US Central Command said it conducted six strikes and claimed it destroyed “an unmanned underwater vessel and 18 anti-ship missiles in Houthi-controlled areas of Yemen.”

The Houthis’ Al-Masirah TV reported that 14 US-British airstrikes were launched against targets in Hodeidah, but the British Defense Ministry said it wasn’t involved. The US and Britain have conducted several rounds of joint missile strikes against Yemen, but most bombings have been launched by the US unilaterally.

The US-backed Yemeni government, known in Yemen as the “government of hotels” since it’s based in Saudi Arabia, said that 11 people were killed in the US strikes, but the casualties have not been confirmed by the Houthis.

In a statement after the strikes, Houthi military spokesman Yahya Sarea vowed the operations against commercial shipping would “escalate” in support of Gaza despite the US military pressure. He also said a Houthi missile struck the M/V Pinnochio, which he described as an American ship, but CENTCOM said the vessel was Singaporean-owned and Liberian-flagged and that the missile impacted the water.

President Biden’s bombing campaign against the Houthis, which began on January 12, has only escalated the situation in the Red Sea and Gulf of Aden. The Houthis, officially known as Ansar Allah, were previously targeting Israel-linked shipping but expanded their targets to American and British commercial shipping.

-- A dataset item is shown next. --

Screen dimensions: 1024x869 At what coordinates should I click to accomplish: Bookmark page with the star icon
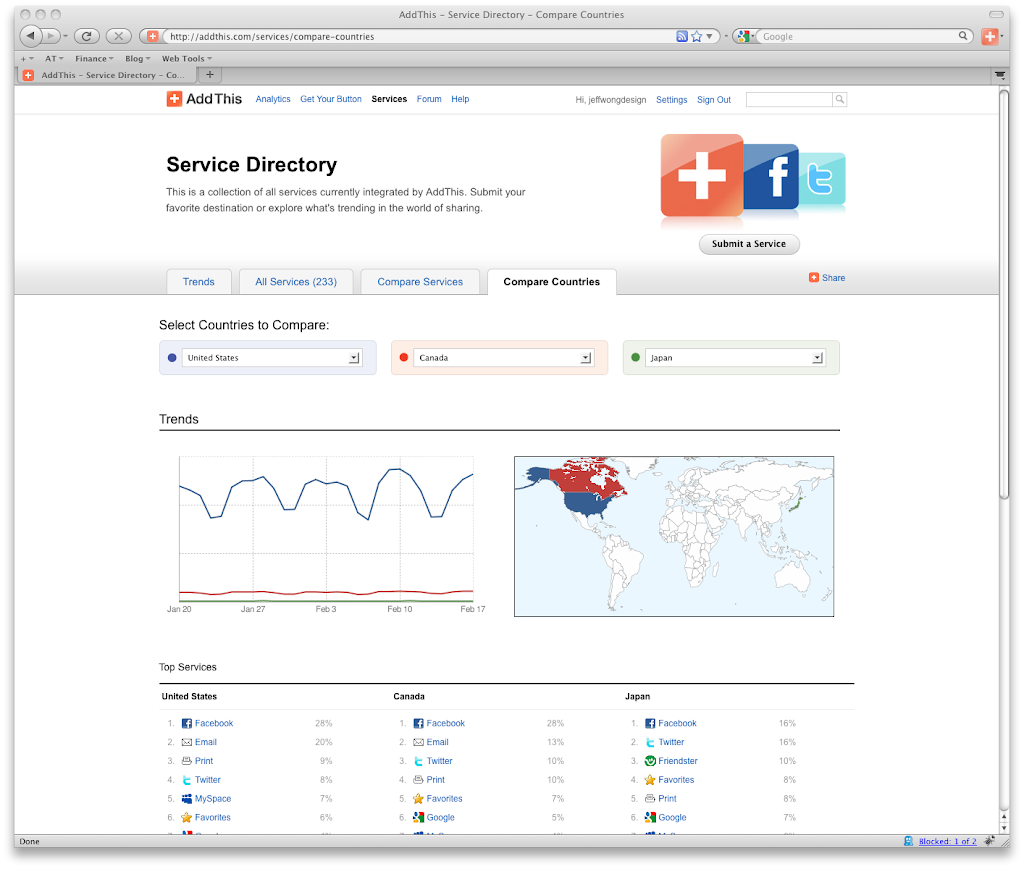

US officials have acknowledged they don’t know if the bombing campaign is hurting the Houthis, and the group is known to be extremely resilient since it endured a brutal US-backed Saudi-UAE war and blockade that killed at least 377,000 Yemenis from 2015-2022. More than half were killed by starvation and disease caused by the siege.

The Houthis have been clear that they would stop their Red Sea attacks once the Israeli onslaught in Gaza comes to an end, and US officials have acknowledged they would likely be true to their word. But instead of pressuring Israel to agree to a ceasefire, the US continues to escalate its strikes against the Houthis.